# To be done
[A] Which things in the skydiving account are described by a color, and what color is each?
[B] In the skydiving account, why did Hoffner insist on leading the jump?
[C] Pick up the skydiving account after its final sentence and keep writing.

# Source
Then she kept falling, and falling, and falling. And when the lifelong Chicagoan finally touched the ground Sunday, she landed in the history books and became the oldest person to ever sky-dive.
“Age is just a number,” Hoffner told a cheering crowd moments after touching the ground at the Skydive Chicago Airport in Ottawa.
As the centenarian prepped to board the white Skyvan plane, she slowly pushed her red walker out into the skydiving resort’s hangar.
She took off her light blue cardigan and lifted her black loafers a few inches off the ground one at a time to work her way into a harness.
She declined a jumpsuit but accepted an altimeter.
She left the walker just short of the plane, where two expert instructors helped her up the steps into the hold.
“Let’s go, let’s go, Geronimo!” she said, finally seated.
The plane quickly rose, Hoffner all the while looking calm and confident. She was the only passenger not wearing ear plugs as the propellers loudly buzzed.
When the aft door opened to reveal tan crop fields far below, she and the U.S. Parachute Association-certified instructor tethered to stand.
Hoffner insisted on leading the jump. When she first sky-dived at 100 years old, she was pushed out, she said. This time, she wanted to take charge.
She shuffled toward the edge and leaped into the air.
The plane beat her to the ground. Seven minutes after her jump, she drifted in for her historic landing.
The wind pushed back her white hair. She clung to the harness draped over her narrow shoulders, a look of excitement and wonder spread across her face.
She picked up her legs as the ground approached. And finally, she plopped onto the ground.
The crowd gathered along the skydiving resort’s landing strip roared. Friends rushed to share congratulations.
Someone brought over Hoffner’s red walker. She rose fast, and a reporter asked how it felt to be back on the ground.
“Wonderful,” Hoffner said. “But it was wonderful up there.”

# Supplied information

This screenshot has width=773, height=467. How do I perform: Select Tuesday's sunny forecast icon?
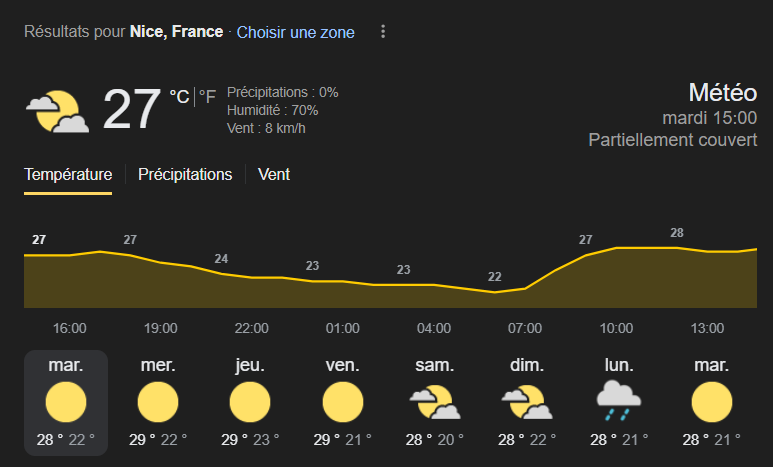click(66, 402)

# Responses by task
[A]
- Skyvan plane: white
- Walker: red
- Cardigan: light blue
- Loafers: black
- Crop fields: tan
- Hair: white

[B] When she first sky-dived at 100 years old, she was pushed out of the plane. This time she wanted to take charge.

[C]
“The whole thing was delightful, wonderful, couldn’t have been better,” she said.
Her mind quickly turned to the future. She might ride in a hot-air balloon next, she said.
“I’ve never been in one of those,” Hoffner said.
The Guinness World Record for oldest skydiver was set in May 2022 by 103-year-old Linnéa Ingegärd Larsson from Sweden.
Hoffner’s record has yet to be certified. The Chicago senior is set to turn 105 in December.
She answered quickly when asked what it feels like to hold the age-based record.
“Like I’m old,” she said.
But the record didn’t seem to interest Hoffner ahead of her attempt to break it.
Before her jump — originally scheduled for early September and delayed three times because of bad weather — her mind was focused instead on the peaceful descent through the sky, she told the Tribune last month.
She first tried skydiving at 100, when her dear friend Joe Conant of Andersonville told her he was planning to sky-dive.
She wanted to join, she told him, because “it sounded interesting.” It became one of her favorite experiences.
“Floating down, it’s so smooth,” she said.
She encouraged everyone to try skydiving and has advice for those who want to give it a try.
“When you’re coming down, make sure you’ve got someone with you. That’s the important thing,” she said.
“I often thought, if I were to do this alone, I would pray when I pulled the parachute cord,” she continued.
“If you pulled it too soon and got caught on the plane, then what would you do when you got caught on the plane? How could they land that plane with you hanging on it?”

The 104-year-old has spent her whole life in Chicago. She was raised in Garfield Park, where she lived for 50 years before moving to Jefferson Park.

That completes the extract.